| Instructions for the task |
I need the lines from the one holding "Screen dimensions: 975x755" to the last line of the data below repeated exactly, both included, without pictures.

(Recorded data)
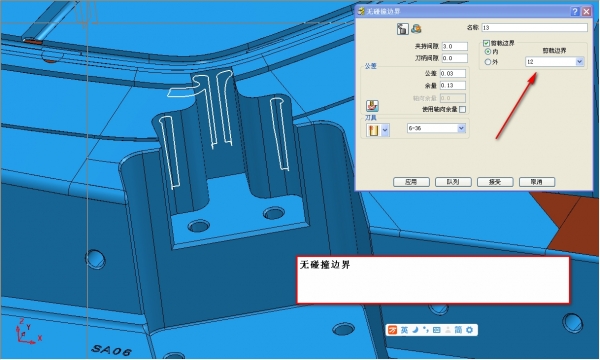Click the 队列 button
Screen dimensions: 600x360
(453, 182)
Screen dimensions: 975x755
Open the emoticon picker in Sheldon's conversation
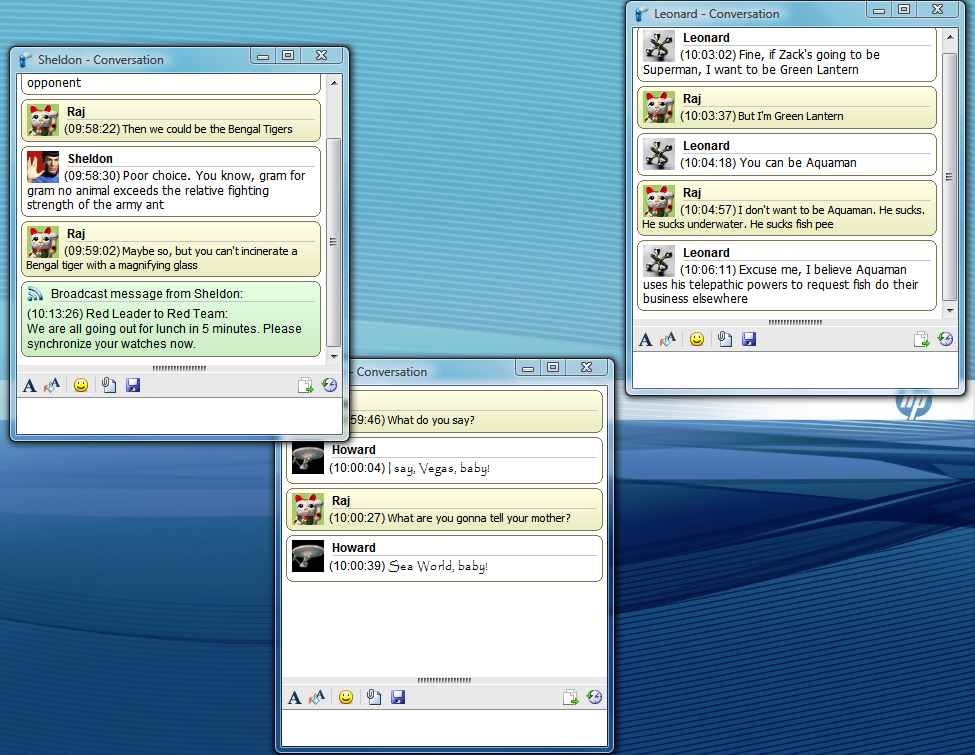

| Solved exercise |
Screen dimensions: 975x755
Open the emoticon picker in Sheldon's conversation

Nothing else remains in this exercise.